Orvin believes hunting pressure is one of the reasons deer begin to get nocturnal by the late season, and it sometimes determines where he hunts as Christmas approaches.
“By being singular in your hunting effort, other hunters can push deer to you if you hunt deep in the woods,” he said. “If you locate a good travel route deep in the woods, and it’s near a bedding or food source, sometimes you can have other hunters hunting on the outskirts of the area push deer past you. You’ll need to get to your stand early, be still and quiet and be patient. But you may get the opportunity to bust a big buck slipping away from hunters working the perimeter of the area while you’re in the middle.”
Mike Johnson, general manager of the Clinton House near Clinton, enjoys the post-rut and said that with a little effort on a hunter’s part, deer can become somewhat predictable.
“I’ve developed some patterns for tracking the deer and keeping them in certain areas after the rut,” Johnson said. “The key here is to stay one step ahead of a big buck so our clients will have the opportunity to shoot. First, hunters need to understand what’s happening before they can try to cope with it.”
Johnson said that just as the rut is part of a deer’s survival instinct as a species and on a more personal level.
“The first thing I do is learn from previous seasons,” he said. “When the rut begins to slow — and that’s easy to figure out by a big decrease in deer movements in breeding areas — I get ahead of the situation using trial cameras. In fact, I try to get the trail cameras out in areas where I believe deer will be about two weeks ahead of time. That way I’ll know when they first get there.
“As soon as they begin showing up in a specific area, I really begin to key on those areas,” he said. “I try to ensure the bucks are not just passing though, and that’s where the cameras help so much. When deer are consistently showing up in areas previously void of deer, I know changes have taken place.
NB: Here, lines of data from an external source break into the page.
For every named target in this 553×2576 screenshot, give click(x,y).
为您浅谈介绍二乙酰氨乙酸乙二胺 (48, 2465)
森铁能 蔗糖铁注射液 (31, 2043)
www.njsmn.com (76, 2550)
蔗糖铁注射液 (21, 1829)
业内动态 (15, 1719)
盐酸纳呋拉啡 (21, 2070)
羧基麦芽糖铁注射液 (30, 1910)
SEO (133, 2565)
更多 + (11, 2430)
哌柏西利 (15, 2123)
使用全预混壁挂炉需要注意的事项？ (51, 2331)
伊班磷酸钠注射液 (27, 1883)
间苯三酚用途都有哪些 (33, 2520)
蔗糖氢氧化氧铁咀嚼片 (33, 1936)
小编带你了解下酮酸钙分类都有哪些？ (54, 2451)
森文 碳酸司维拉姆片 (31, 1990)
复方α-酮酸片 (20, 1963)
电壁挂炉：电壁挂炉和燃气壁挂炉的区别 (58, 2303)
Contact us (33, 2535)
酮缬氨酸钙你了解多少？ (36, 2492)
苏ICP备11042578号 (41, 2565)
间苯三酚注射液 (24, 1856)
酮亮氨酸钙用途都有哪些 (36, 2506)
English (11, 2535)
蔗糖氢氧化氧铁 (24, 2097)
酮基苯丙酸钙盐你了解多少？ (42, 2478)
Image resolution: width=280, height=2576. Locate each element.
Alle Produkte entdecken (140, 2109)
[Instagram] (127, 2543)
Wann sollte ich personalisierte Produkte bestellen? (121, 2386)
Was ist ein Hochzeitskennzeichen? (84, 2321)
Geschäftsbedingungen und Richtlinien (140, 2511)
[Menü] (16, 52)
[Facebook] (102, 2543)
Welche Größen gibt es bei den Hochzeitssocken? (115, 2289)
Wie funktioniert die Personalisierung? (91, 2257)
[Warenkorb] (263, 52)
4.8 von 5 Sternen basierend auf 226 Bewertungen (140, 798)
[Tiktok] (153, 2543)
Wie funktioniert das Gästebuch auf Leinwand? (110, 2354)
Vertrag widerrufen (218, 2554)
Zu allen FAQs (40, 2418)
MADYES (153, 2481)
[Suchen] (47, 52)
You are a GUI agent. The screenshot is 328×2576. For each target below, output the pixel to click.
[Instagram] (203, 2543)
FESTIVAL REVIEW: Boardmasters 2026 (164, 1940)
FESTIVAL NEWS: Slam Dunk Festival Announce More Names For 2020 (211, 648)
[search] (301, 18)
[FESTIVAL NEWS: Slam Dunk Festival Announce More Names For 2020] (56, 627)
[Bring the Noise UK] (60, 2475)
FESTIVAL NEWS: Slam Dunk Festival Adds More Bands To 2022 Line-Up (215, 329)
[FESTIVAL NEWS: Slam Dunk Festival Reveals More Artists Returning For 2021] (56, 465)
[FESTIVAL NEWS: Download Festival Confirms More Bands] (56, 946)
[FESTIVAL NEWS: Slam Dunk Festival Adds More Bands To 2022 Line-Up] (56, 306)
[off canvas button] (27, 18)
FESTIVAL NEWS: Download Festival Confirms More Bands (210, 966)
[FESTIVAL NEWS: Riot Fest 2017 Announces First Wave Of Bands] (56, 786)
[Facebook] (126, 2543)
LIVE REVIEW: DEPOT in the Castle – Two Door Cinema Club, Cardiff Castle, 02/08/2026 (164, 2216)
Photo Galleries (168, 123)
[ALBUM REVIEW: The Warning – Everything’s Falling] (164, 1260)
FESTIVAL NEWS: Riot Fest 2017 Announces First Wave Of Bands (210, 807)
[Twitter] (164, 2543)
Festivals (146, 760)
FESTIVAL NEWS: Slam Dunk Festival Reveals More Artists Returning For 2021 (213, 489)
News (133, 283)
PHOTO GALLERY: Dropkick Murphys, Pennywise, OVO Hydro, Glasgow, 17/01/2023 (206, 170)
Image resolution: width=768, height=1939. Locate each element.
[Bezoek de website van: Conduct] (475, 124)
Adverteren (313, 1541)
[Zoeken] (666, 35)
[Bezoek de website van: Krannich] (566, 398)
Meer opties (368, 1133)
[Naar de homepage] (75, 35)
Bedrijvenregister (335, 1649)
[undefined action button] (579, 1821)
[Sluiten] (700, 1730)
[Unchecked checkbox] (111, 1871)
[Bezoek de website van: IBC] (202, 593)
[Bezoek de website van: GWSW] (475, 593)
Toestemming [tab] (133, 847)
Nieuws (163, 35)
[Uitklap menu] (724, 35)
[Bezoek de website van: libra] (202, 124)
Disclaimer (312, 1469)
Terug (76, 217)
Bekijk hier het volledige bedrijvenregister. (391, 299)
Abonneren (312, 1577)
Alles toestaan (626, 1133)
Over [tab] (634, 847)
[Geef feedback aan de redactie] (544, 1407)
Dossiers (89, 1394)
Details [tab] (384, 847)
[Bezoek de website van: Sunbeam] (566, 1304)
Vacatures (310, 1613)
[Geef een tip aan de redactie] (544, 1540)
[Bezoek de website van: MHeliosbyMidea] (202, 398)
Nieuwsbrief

“There are other ways to do it, and one is simply to sit in stands to observe and not shoot. You can see a lot more than just what the camera will capture in a single location. This is a good tactic as a guide to learn about post-rut deer habits, especially once I know a nice buck is using an area. Then I can see if other bucks or does are out during shooting times as well. There areas can be food plots, but also the thick bottoms and along the heavy cover of creeks and branches.”
Johnson said a lot of the little things also add up to help success during the post rut.
“Being patient is something hunters often talk about, but it’s really more crucial now than at any other time of the year; it is a key to late-season success,” he said. “Also, prepare for the hunt by wearing the right clothing; you don’t want to be shivering and rubbing your hands to stay warm. Wear ample clothes, use the scentless hand warmers if it’s cold and pay close attention to the woods.
“The quick movements of bucks chasing does during the rut are gone. Most deer will be silent and slipping through. Plan your shots before you even see a deer. Look at the terrain you are hunting and pre-plan possible shooting lanes for as many scenarios as possible. If you see the deer soon after he’s in your field of vision, odds are good you will be able to get a high-percentage shot.”
Hunting late in the season, after the rut, can be rewarding and successful with the right effort and dedication. According to Orvin and Johnson, if you plan the hunt and work the plan, you can be successful in this often overlooked, but productive portion of the season.